#### LIGNES DE DONNÉES
+===+

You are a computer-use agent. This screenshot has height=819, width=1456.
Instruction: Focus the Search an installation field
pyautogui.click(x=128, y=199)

+===+

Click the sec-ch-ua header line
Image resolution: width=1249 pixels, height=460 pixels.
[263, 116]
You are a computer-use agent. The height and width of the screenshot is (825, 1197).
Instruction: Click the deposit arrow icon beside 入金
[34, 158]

+===+

Recopiez à l'identique uniquement le passage allant de la ligne qui contient « You are a computer-use agent. This » jusqu'à celle qui contient « pyautogui.click(x=128, y=199) », ces deux lignes comprises.

You are a computer-use agent. This screenshot has height=819, width=1456.
Instruction: Focus the Search an installation field
pyautogui.click(x=128, y=199)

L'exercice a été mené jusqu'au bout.